Recent work on scaling deep networks has led to the construction of the largest artificial neural networks to date, with billions of parameters distributed over several machines. These models are the state-of-the-art in image and speech recognition. It is conjectured that bigger models will result in great improvements in speech, language, vision and other tasks. Scaling up the models is however a difficult challenge, which Nando and his student Misha Denil have undertaken with some recent success.

The largest neural networks today are trained using asynchronous stochastic gradient descent.  In this framework many copies of the model parameters are distributed over many machines and updated independently.  An additional synchronization mechanism coordinates between the machines to ensure that different copies of the same set of parameters do not drift far from each other.

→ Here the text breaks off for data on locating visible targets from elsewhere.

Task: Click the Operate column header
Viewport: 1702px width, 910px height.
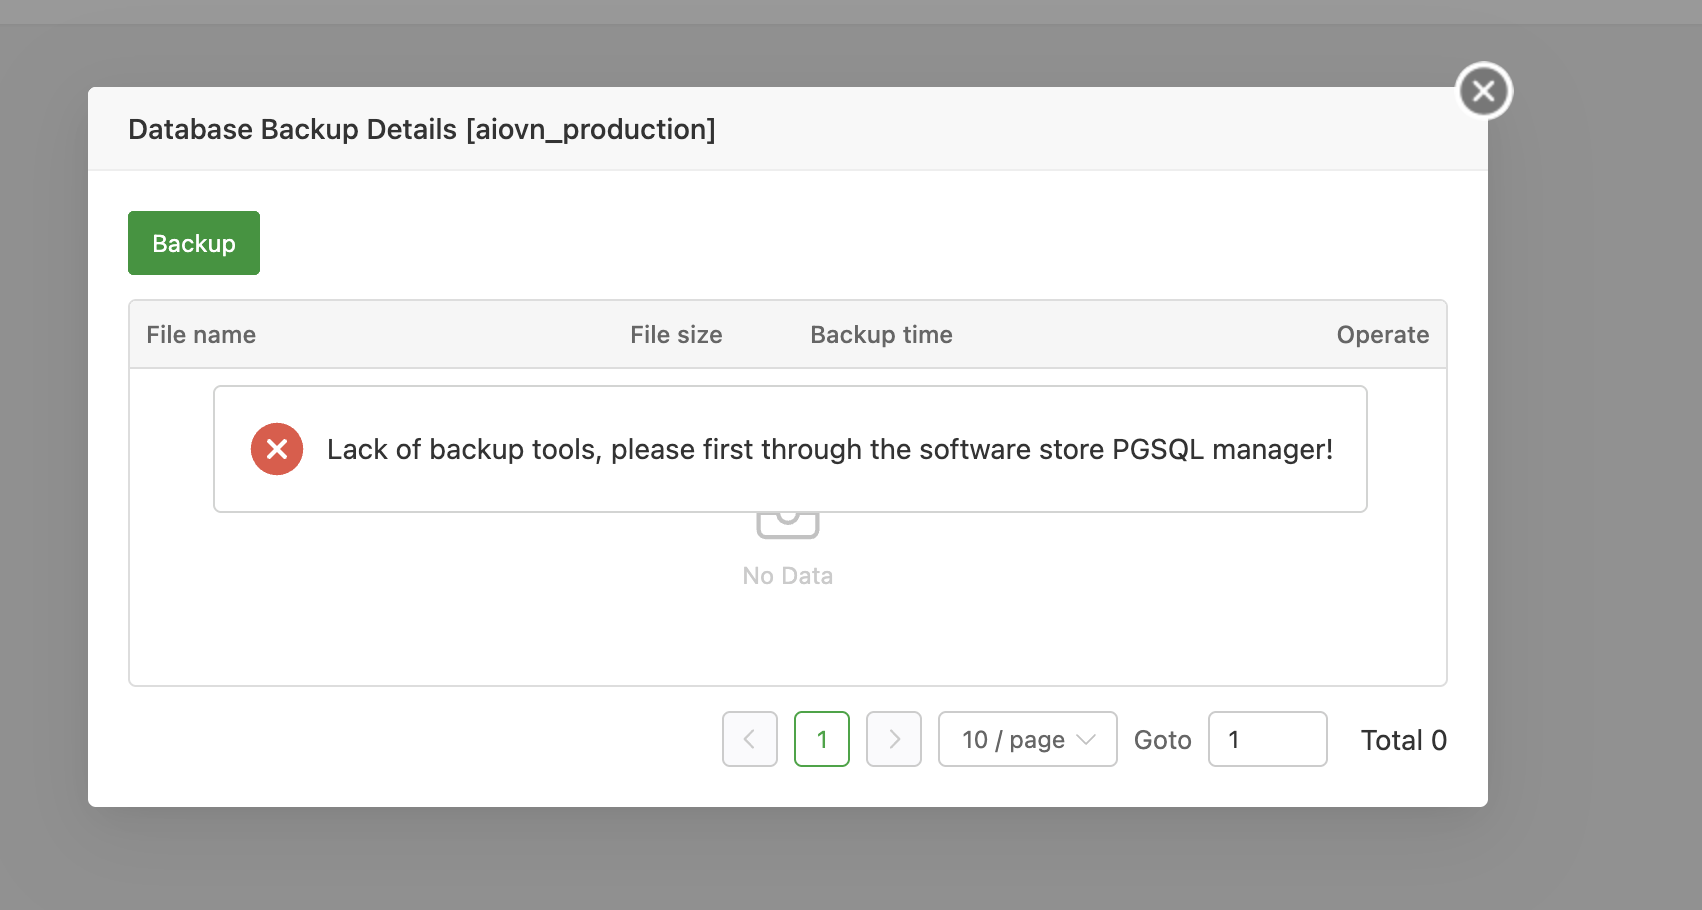Action: click(1382, 335)
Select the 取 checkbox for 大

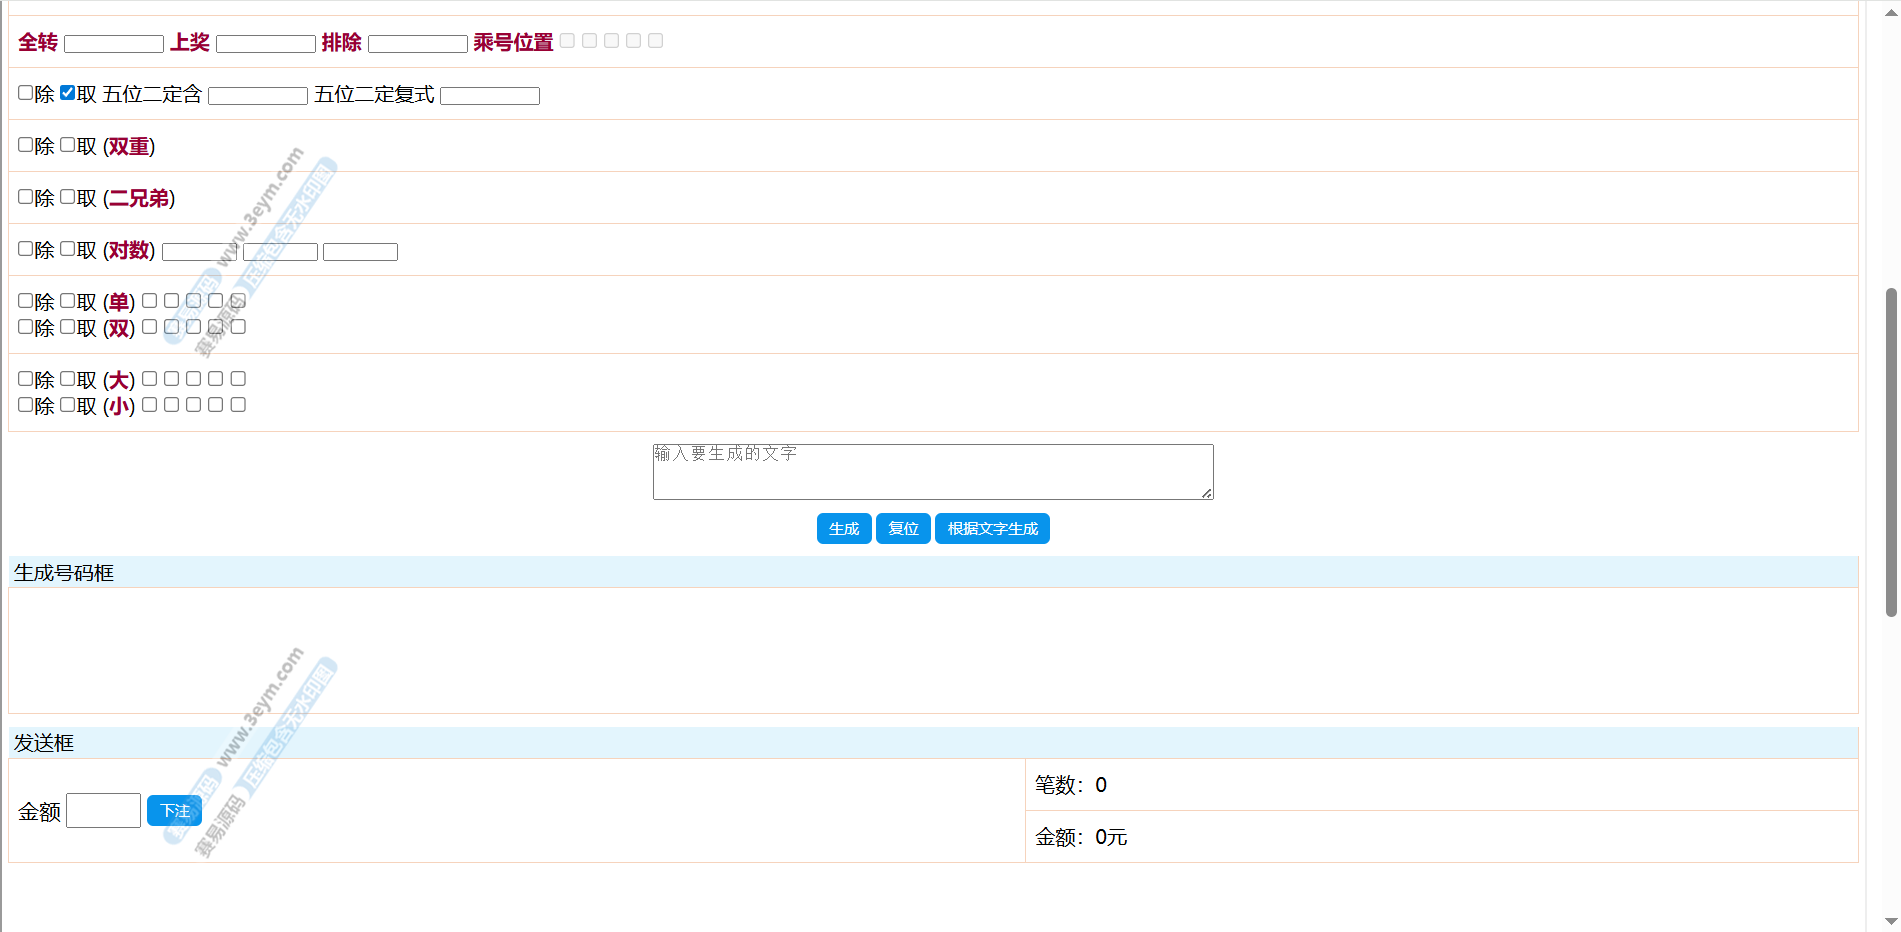point(68,379)
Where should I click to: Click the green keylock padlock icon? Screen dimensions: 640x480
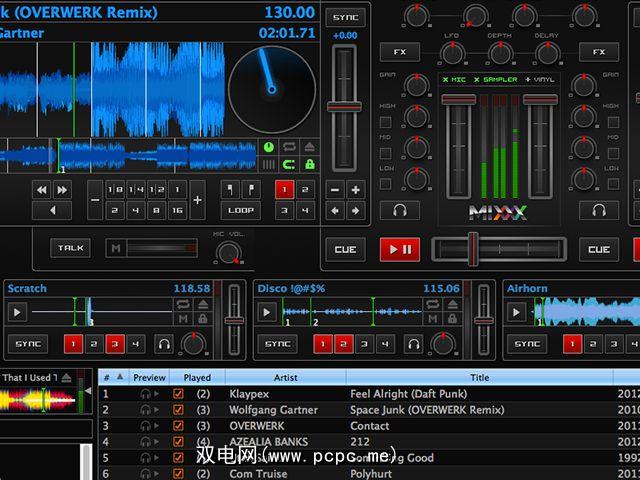pos(309,164)
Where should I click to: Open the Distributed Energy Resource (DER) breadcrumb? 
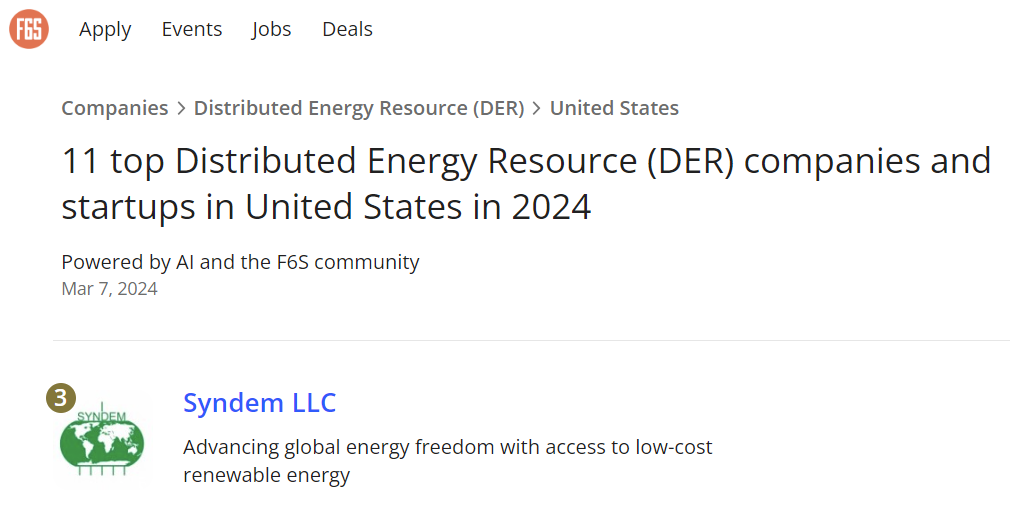(359, 108)
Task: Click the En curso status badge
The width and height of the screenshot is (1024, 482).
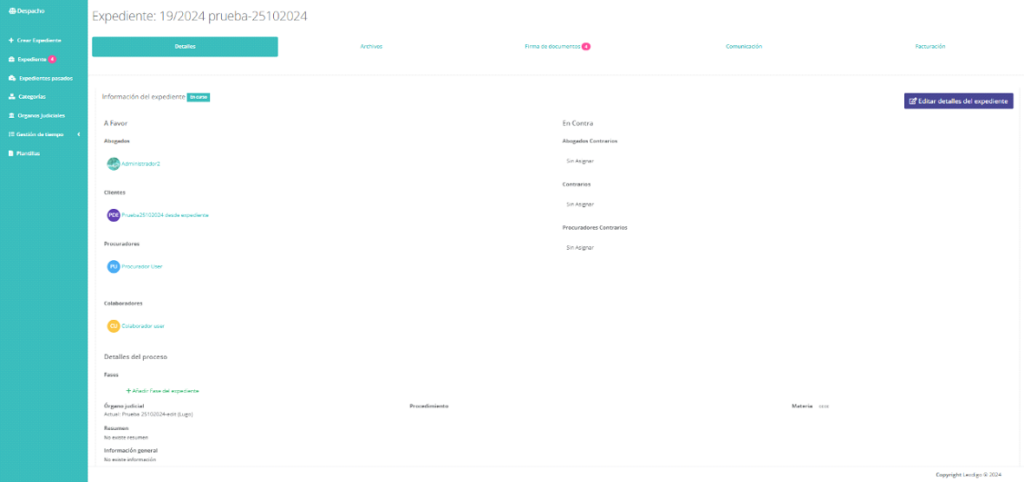Action: (198, 97)
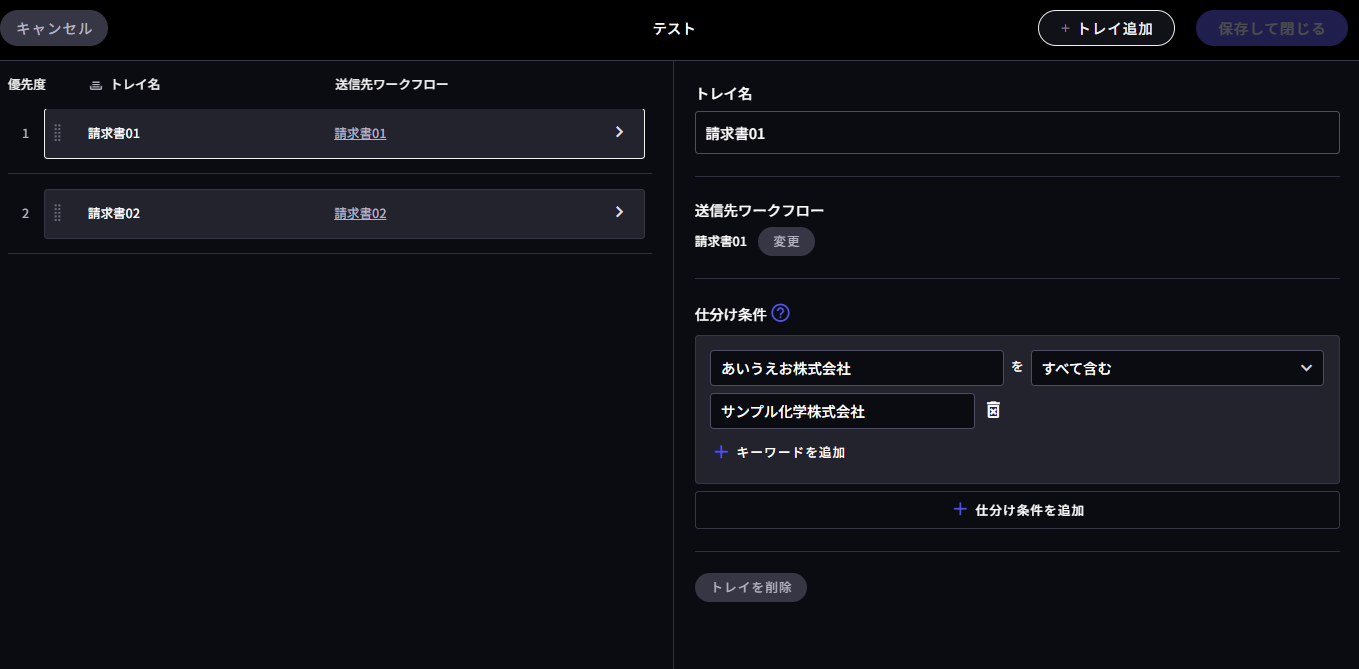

A major drawback of this technique is that training is very inefficient in how it makes use of parallel resources.  In the largest networks of Dean et al., where the gains from distribution are largest, distributing the model over 81 machines reduces the training time per mini-batch by a factor of 12, and increasing to 128 machines achieves a speedup factor of roughly 14.  While these speed ups are very significant, there is a clear trend of diminishing returns as the overhead of coordinating between the machines grows.  

In a recent publication, Nando de Freitas' research team demonstrated that there is significant redundancy in the parameterization of several deep learning models, used in vision and speech recognition. They showed that given only a few weight values for each feature it is possible to accurately predict the remaining values.  Moreover, they showed  that not only can the parameter values be predicted, but many of them need not  be learned at all. In the best case they were  able to predict more than 95% of the weights of a network without any drop in  accuracy.

The team plans to continue advancing their techniques to obtain further reductions in computation and communication costs. In addition to seeking these cost reductions, they also plan to improve the accuracy of deep models in speech, language and image recognition systems.